Deep Learning for Sport Wagering Part 1 of 3
Part 1: Characteristics of the dataset
Not long ago, I was reading Nate Silver's blog, where there was some discussion about basketball. In particular, my hometown's team, the Golden State Warriors. At the time of the writing, the Warriors were surging towards the status of present-day dynasty, and the blog post was examining ways that the team performed that were revolutionary in the sport.
One particular line in the blog post stuck out for me: "It’s as if at some point in the past few years, the Warriors solved contemporary basketball..."
Solved? A bit heavy on the hyperbole, but maybe not too far off.

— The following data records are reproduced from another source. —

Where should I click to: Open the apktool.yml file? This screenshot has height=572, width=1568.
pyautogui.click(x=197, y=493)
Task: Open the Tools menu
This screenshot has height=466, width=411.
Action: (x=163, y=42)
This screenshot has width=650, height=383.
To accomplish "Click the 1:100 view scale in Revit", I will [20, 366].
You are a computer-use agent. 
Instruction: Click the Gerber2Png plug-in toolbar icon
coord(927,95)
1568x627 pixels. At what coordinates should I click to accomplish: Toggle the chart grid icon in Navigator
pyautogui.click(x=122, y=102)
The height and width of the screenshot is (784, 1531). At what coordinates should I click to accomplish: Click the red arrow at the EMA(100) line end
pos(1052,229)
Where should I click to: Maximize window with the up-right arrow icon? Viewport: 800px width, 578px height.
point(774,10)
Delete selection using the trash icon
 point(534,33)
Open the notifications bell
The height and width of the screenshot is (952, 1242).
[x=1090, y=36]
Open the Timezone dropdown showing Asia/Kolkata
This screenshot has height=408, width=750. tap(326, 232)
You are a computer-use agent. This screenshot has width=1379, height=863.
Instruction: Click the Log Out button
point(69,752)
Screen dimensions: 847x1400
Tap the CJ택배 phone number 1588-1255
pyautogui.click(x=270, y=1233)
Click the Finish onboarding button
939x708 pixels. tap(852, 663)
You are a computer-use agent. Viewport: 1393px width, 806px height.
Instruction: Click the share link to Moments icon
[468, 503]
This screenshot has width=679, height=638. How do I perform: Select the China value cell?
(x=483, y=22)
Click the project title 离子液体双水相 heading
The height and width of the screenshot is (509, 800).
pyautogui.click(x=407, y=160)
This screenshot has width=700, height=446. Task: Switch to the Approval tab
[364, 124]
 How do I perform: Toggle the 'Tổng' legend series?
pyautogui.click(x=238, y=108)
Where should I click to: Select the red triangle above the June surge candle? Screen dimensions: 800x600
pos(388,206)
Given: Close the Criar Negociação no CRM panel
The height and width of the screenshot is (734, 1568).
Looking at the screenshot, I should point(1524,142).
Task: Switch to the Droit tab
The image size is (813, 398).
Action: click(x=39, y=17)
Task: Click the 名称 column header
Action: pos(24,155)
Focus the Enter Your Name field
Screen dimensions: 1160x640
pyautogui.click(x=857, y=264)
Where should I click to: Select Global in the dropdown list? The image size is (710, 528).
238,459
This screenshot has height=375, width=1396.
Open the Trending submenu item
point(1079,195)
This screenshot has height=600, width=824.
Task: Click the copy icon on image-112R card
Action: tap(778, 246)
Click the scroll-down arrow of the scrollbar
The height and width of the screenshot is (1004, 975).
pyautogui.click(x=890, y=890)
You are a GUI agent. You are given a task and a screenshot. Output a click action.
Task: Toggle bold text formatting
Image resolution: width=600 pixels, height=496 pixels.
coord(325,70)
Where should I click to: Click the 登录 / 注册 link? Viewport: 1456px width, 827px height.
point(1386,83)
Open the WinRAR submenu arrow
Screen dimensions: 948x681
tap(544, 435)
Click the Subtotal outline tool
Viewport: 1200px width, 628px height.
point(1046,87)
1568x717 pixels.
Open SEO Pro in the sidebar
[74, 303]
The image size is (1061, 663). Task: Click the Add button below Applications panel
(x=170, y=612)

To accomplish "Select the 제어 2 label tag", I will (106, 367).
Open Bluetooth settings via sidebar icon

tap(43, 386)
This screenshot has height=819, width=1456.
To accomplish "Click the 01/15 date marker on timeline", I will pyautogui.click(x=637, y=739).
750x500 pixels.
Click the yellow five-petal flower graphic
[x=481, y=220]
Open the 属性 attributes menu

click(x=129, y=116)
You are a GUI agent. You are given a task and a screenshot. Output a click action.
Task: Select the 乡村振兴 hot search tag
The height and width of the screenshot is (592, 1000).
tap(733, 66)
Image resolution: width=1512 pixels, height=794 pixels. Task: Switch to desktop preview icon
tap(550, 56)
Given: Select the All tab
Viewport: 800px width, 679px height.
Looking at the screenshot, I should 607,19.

This got me thinking about other sports, and their capacity to be understood via data science, analytics, and deep learning. In particular, I became interested in the somewhat marginal and obscure (by major American sport standards, anyway) sport of boxing. I began to think that boxing could lend itself to being 'solved' nicely, because it has many characteristics that lend it to straightforward analysis and modeling.
At it's heart, boxing has a simple structure. Unlike many popular sports, it's not a team sport -- so there isn't a dynamic interplay between multiple individuals. It's also not new: the sport became standardized in the late 1600s, via the Marquess of Queensberry Rules. Thus, there is plenty of data available. Fortunately for me, much of it is available online.
To make the project more impactful, I decided to set a very specific goal. I've found that often, personal projects such as these will get more attention on the evenings and weekends if there is the possibility of a good payoff at the end -- so I figured, why not try to build an algorithm that would allow me to win money in Vegas? Thus I set the goal of creating a tool for successful wagering on boxing.
After quite a long process of collecting, reshaping, and modeling a dataset, I came into posession a what I consider to be a very model. The tl;dr is that the model returned a 22.5% return on investment. This is really exciting and shows the power of deep learning in a tangible manner.
So, if you make it through these (hopefully not painful to read) blog posts, then I invite you to go ahead and check on some upcoming fights. Ask me where to put your money, and I might be able to provide you with the 'nap.' In case you didn't know, the term 'nap' refers to a highly confident bet. That's been a fun side-effect from this project -- I learned a lot of cool new slang.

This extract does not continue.